The Canadian dollar is trading lower versus the USD on the first trading session of the week. The volatility felt in the markets since the exit polls started pointing to a Leave win on the EU UK referendum continues as three out of the three main attractions to the European Central Bank (ECB) Forum in Portugal have pulled out. Bank of England (BoE) Governor Mark Carney, European Central Bank (ECB) Chief Mario Drahi and U.S. Federal Reserve Janet Yellen had to pull out of their scheduled appearance in what was a heavily anticipated event as the market is looking for guidance from central bankers. Fed Chair Yellen is in Europe to attend the annual meeting of the Bank of International Settlements but will return after the meeting, leaving no time to participate in the ECB forum as per the Fed’s spokesman said over the weekend.
Global stock markets and most currencies continue adrift as investors flock to safe-havens: the USD, the JPY, CHF and gold. The losers have been emerging markets, the pound and commodities as risk aversion grips the market as the fate of the E.U. is uncertain. The rise of the greenback and the drop of commodities, energy in particular, have been negative for the CAD which has lost more than 2 percent in the last 5 days. The pair has broken through the 1.31 price level and the Canadian economic calendar will offer no counter arguments for the softness of the currency.
Ratings agency Standard and Poor’s cut England’s credit worthiness from AAA to AA following the result of the referendum vote. The negative outlook is based on the continuing political infighting that would not lead to a speedy resolution to the predicament the U.K. finds itself in.
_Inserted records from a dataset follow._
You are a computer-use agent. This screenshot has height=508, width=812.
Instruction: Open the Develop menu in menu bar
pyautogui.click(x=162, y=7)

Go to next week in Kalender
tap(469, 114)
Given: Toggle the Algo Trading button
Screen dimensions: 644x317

The pound has fallen as much as 14 percent from a 52 week high, with 10 percent of that coming after the referendum results started trickling in.
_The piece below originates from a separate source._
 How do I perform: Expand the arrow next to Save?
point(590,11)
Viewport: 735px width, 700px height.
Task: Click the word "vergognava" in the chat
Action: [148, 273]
The USD/CAD has gained 0.741 percent in the last 24 hours. The pair is trading at 1.3097 after the CAD has depreciated on Brexit anxiety. The USD has proven to be a safe haven for investors after the UK EU referendum results showed a surprising win by the Leave camp. This week will be a difficult one to maneuver for traders as there will be little economic data to guide markets, leaving central bank rhetoric and politician’s statements from around the globe to shape price action after the historic decision by British voters.
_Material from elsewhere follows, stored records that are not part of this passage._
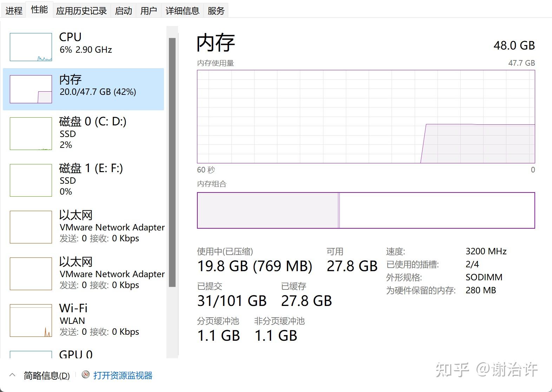Select the 用户 tab
Screen dimensions: 552x392
tap(149, 10)
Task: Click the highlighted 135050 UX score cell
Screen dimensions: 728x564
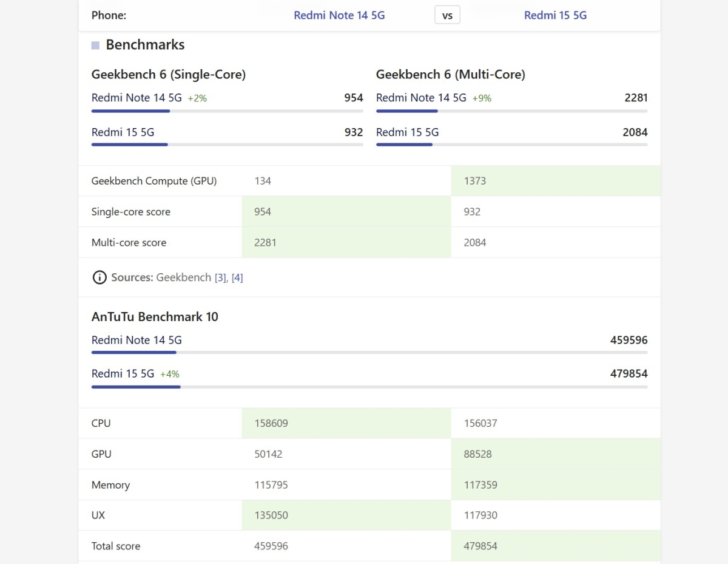Action: (346, 515)
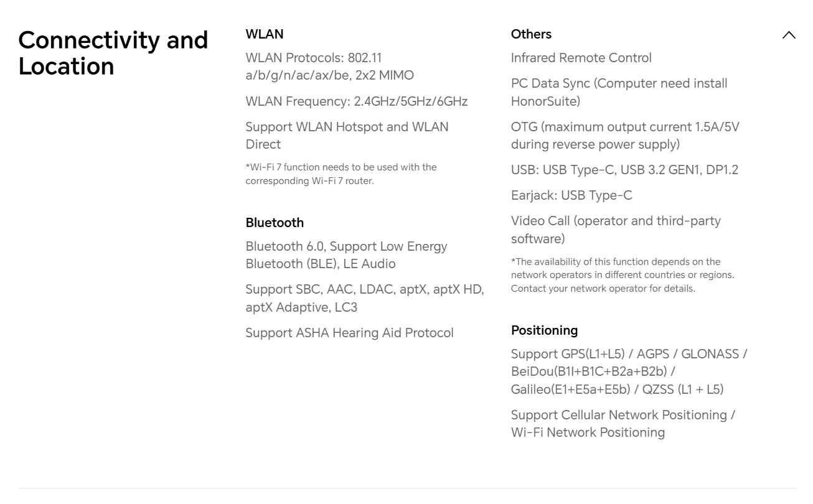The height and width of the screenshot is (504, 813).
Task: Click the Positioning subsection heading
Action: click(x=544, y=330)
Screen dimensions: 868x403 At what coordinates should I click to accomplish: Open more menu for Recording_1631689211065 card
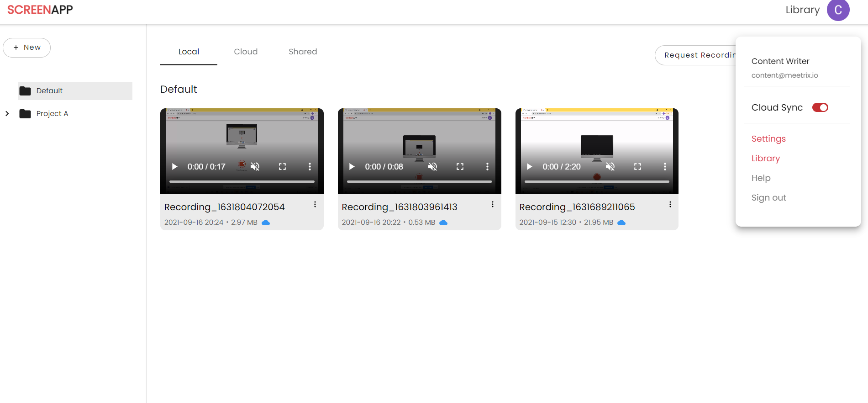point(670,205)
West Texas tumbled 2.79 percent in the last 24 hours. The price of energy is trading at $45.71. Risk aversion has boosted the USD versus riskier assets, which includes commodities. Crude prices had dropped close to 7 percent since the Brexit decision was imminent. Oil prices will be following the news and reaction from investors who for now have crowded less risky assets on what was a improbable event, but one there were emergency plans prepared for nevertheless. The preparation did not prevent the rapid moves in the market, but it did allow the markets to price the information on a timelier basis than with other events. The Swiss National Bank (SNB) shock decision is the perfect counterpoint to the market reaction to Brexit. Oversupply and EU membership anxiety will keep putting downward pressure on crude prices.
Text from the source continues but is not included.